The Mudcat Café TM
Thread #169679   Message #4102975
Posted By: Reinhard
21-Apr-21 - 12:27 PM
Thread Name: ADD: Jon Raven's 'Wedgefield Wakes' lyrics
Subject: RE: ADD: Jon Raven's 'Wedgefield Wakes' lyrics
With a bit more searching in my folders I finally found Jon Raven's "Songs of a Changing World" songbook. It has this explanation and verses including the chorus:

THE WEDGEFIELD WAKE

The popularity of sports such as cock-fighting, dog-fighting, bull-baiting, and boxing in the eighteenth and nineteenth centuries is mirrored in the many songs written about them. Although many of these sports existed prior to the Industrial Revolution, it was the heavy concentration of people in the industrial centres that speeded the development of spectator sports.

Cock-fighting was probably introduced into Britain by the Romans, and remained an acceptable and popular sport until the nineteenth century. Opposition to it began to grow in the late eighteenth century, but it was not until the Cruelty to Animals Act was passed in 1849 that it was finally banned. Cock-fighting continued on a fairly wide scale after this date, but the prospect of heavy fines and imprisonment soon deterred all bu the most hardened ‘cockers’.

Cock-fighting was a sport of kings and commoners alike. In nineteenth century England many men kept cocks, and cock-pits were often found in the backyards of public houses. The fighting cocks were bred from an Asian strain noted for its pugnacity. They were fed on a special diet, groomed and trained in sparring.

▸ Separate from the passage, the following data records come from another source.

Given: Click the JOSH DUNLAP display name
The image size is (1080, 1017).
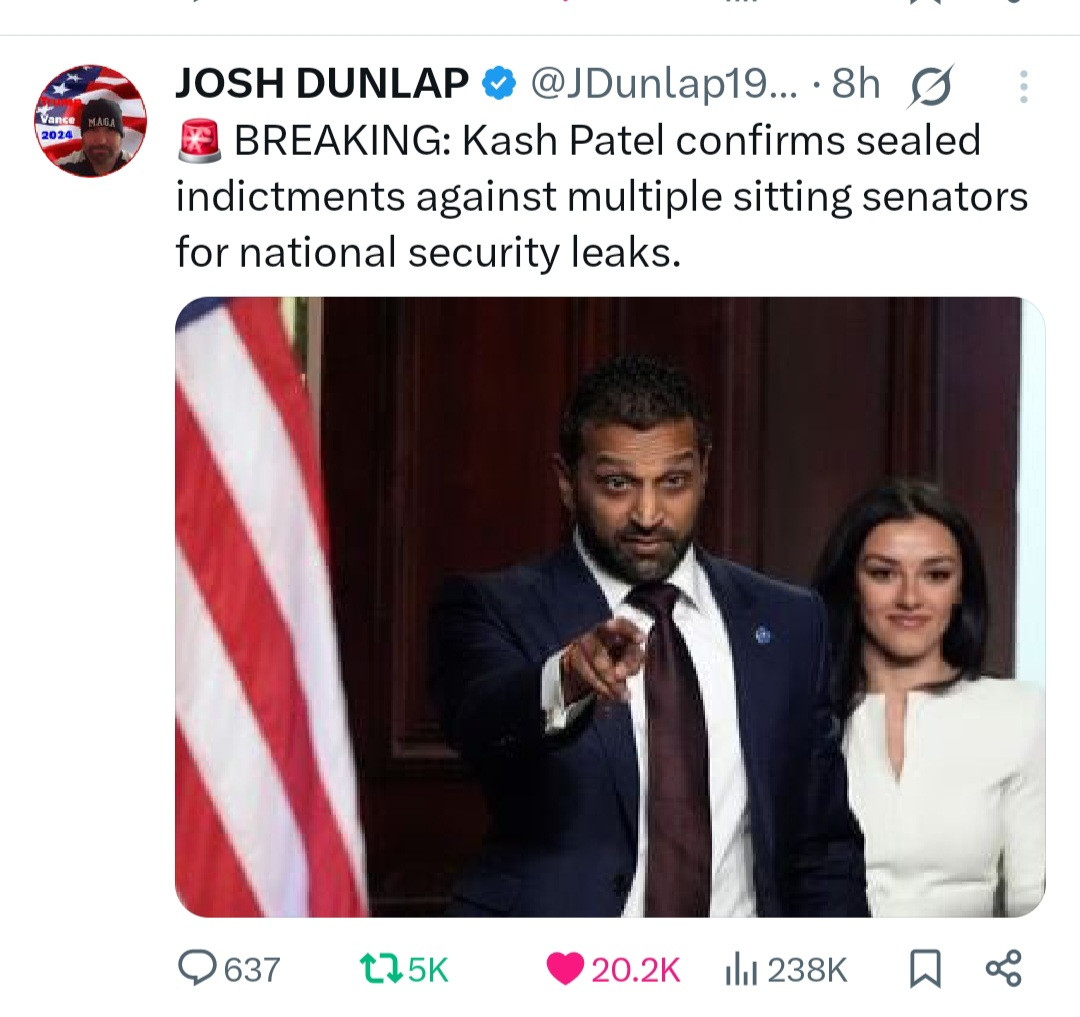Looking at the screenshot, I should pyautogui.click(x=321, y=86).
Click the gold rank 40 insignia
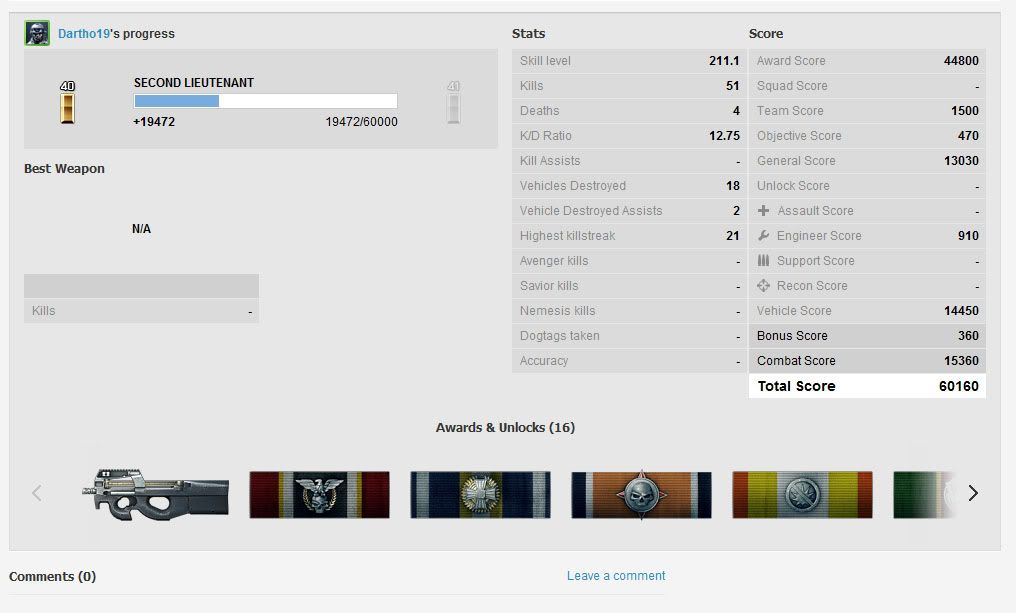The width and height of the screenshot is (1016, 613). point(67,103)
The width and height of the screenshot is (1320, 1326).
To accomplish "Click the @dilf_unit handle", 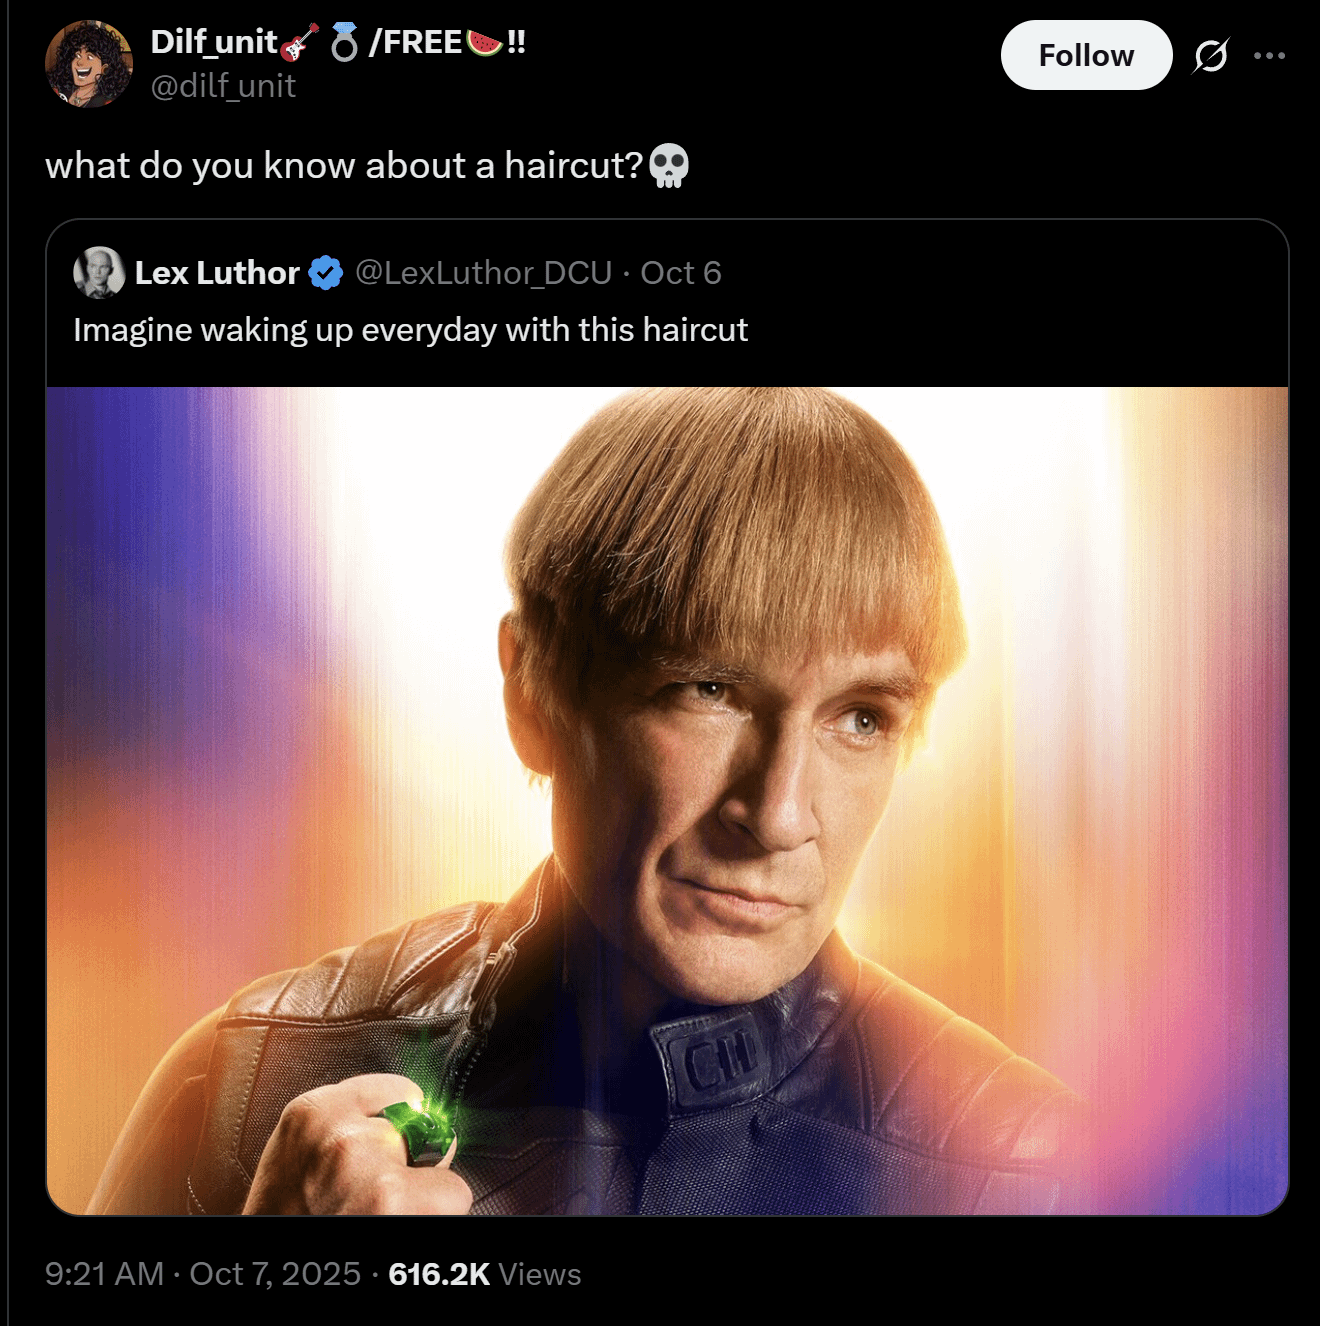I will [x=223, y=86].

For a fight or a main--a series of fights--the birds’ natural spurs were fitted with steel spurs, with which they struck at their opponents. The birds were placed in a pit about four metres square, surrounded by a low wall. A fight often finished with the birds severely injured or dead within ten minutes. In this song the main is interrupted by the owner of the bird from Wednesfield (known locally as Wedgefield), who declares that his bird ‘will not be beat’. The main ends in a brawl between the two sets of villagers. Wednesfield and Willenhall are now parts of Wolverhampton.

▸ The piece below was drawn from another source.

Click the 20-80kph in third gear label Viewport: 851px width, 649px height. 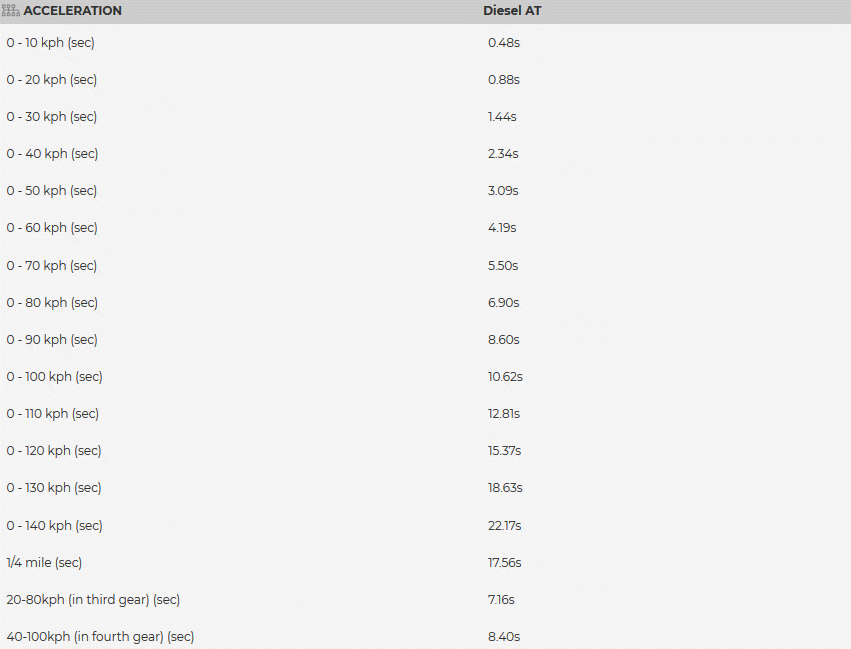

At Wedgefield at one village wake,
The cockers all did meet,
At Billy Lane’s the cockfighter’s,
To have a special treat.

Chorus:
Ri-too-le-roo la-roo-la-roo ri-too-la-roo-la-ray
With a clicking and a clacking and a clucking all day
Ho Ho a clip winged red and a spangled grey.

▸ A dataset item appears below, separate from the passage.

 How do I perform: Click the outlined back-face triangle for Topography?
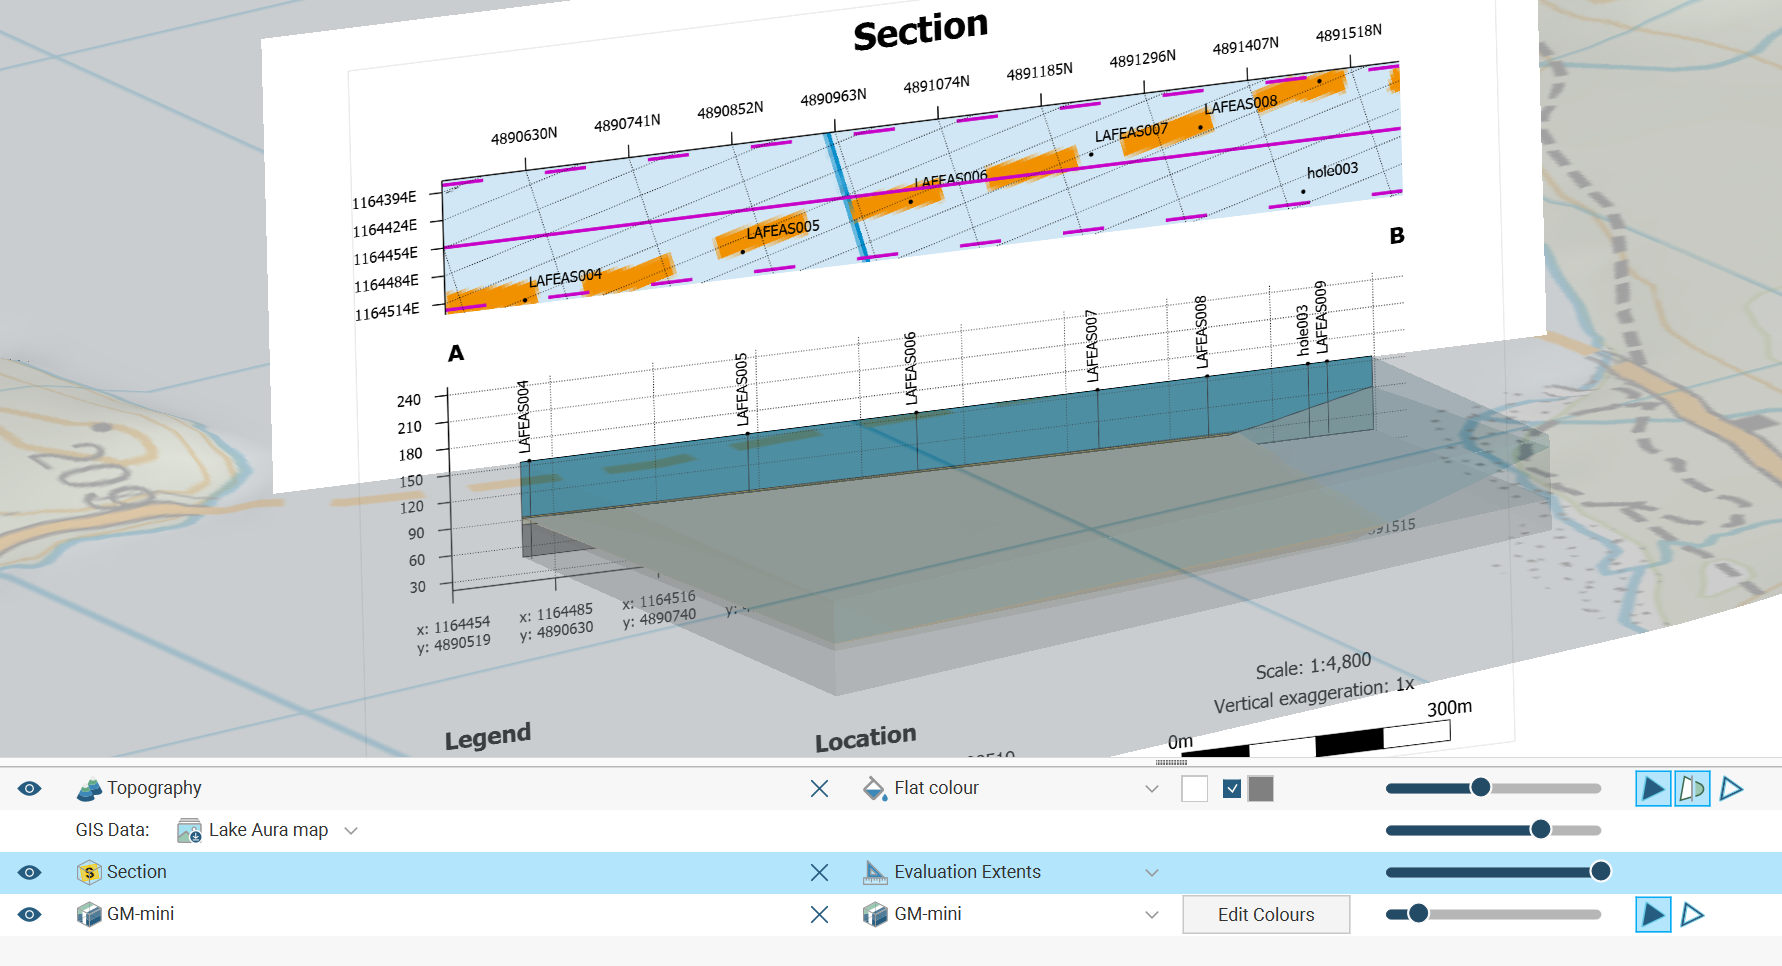tap(1731, 789)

For Charley Marson’s spangled cock,
Was matched to fight a red,
That came from Wil’n’all o’er the field,
And belonged to Cheeky Ned.

No finer birds in any pit,
There never yet were seen
Though the Wedgefield men declared,
Their cock was sure to win.

The cocks fought well and feathers fled,
All around about the pit,
While blood from both of them did flow,
Yet neither would submit.

At last the spangled Wedgefield bird,
Began to show defeat,
So Billy Lane he up and swore,
His cock should not be beat.

For he would fight the biggest man
That came from Willenhall town,
Then on the word old Cheeky Ned,
Got up and knocked him down.

At this the Wedgefield men began
Their comrade’s part to take
And never was a fiercer fight
Fought at a village wake.

They beat the men from Willenhall
Back to their town again,
And long will they remember,
This Wedgefield Wake and Main.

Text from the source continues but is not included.